Mais qu’arrive-t-il lorsque nous ne ne pouvons pas, ou plus, nous construire nous-mêmes ? Lorsque nous sommes épuisés d’avoir essayé, lorsque nous avons vécu l’esclavage d’identité qui était autre que nous-mêmes ? Soit nous sommes irrémédiablement perdus dans un désert sans fin, soit nous devenons à jamais esclaves d’une image de nous-mêmes totalement illusoire !
TRANSCENDANCE ET IDENTITÉ
Le deuxième grand ingrédient du déclin occidental est le rejet de toute transcendance. Là aussi le philosophe nous étonne, lui qui de fait a rejeté toute transcendance, sans que cela ne le traumatise pour autant. Pour comprendre le regret Onfray-ien de la transcendance, il faut comprendre celle-ci comme une source d’autorité qui n’est pas soumise aux folies humaines, qu’elles soient sociales, politiques, ou philosophiques. C’est pour cela qu’il fustige les « déconstructeurs » de corps, d’autorité, d’histoire et autres grandes visions philosophiques. Sous le feu d’Onfray tombent des Michel Foucault, Jacques Derrida ou Judith Butler.
La grande tragédie pour Onfray, c’est l’effacement graduel de toute fondation qui permettrait de connaître son identité en se tournant vers le passé, et vivre pleinement dans un monde qui ne peut exister que par transcendance. Onfray dit:
« Nous sommes passés d’un monde de devoirs sans droits à un monde de droits sans devoirs. L’individu, monade solitaire sans portes ni fenêtres, erre sans points de repères: ni transcendance, ni sens du sacré, ni spiritualité, juste une étourdissante passion consumériste obsessionnelle. Cette absence de surmoi efface autrui qui n’existe plus que comme un atome lui aussi aveugle, tournant et tombant dans le vide. »
Affirmation tellement étrange ! Onfray ne réalise pas que la solution à son diagnostic n’est pas de reconstruire une civilisation, mais dans une transcendance qui peut nous guider. Le problème c’est que pour Onfray, il ne peut y avoir de transcendance que celle que l’homme trouve pour lui-même. Nous allons nommer cela tradition, philosophie, raison, ou science… mais la transcendance sera créée de mains d’homme. Et l’homme restera en prison. Si le diagnostic d’Onfray est intéressant… il n’offre aucune solution au drame que vit l’homme.

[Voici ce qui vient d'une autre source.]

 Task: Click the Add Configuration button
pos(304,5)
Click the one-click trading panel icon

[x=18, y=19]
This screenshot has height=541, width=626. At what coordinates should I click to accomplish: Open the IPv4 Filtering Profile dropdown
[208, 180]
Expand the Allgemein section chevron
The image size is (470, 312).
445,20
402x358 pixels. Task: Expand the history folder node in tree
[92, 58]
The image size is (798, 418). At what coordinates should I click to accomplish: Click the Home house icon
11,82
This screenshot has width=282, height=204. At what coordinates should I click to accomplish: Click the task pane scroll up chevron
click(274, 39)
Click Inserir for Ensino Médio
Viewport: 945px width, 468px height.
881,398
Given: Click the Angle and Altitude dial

La seule transcendance qui répondra à la prison de l’homme c’est une transcendance personnelle, juste, bonne, généreuse, aimante, et pleine de compassion. La transcendance de la foi chrétienne ne se contente pas de promouvoir une histoire et des valeurs. Par l’oeuvre de l’Esprit, nous sommes participants de cette transcendance qu’est le Dieu trinitaire. Le Père nous unit à Christ par l’Esprit. Il crée, recrée, et réconforte. Dieu est tout pour nous, il fait tout pour nous, et demeure notre vie. C’est à travers lui, et grâce à une Parole ancrée dans l’histoire, dirigée vers le royaume, que nous pouvons trouver notre identité.
Michel Onfray regrette une civilisation qui s’effondre. Mais c’est hors d’Eden que nous avons été exilés, pas hors d’une civilisation. C’est le désir de l’Eden de Dieu qui nous conduit vers la plénitude radiante du royaume de Christ. Voilà ce que nous devons vivre et proclamer.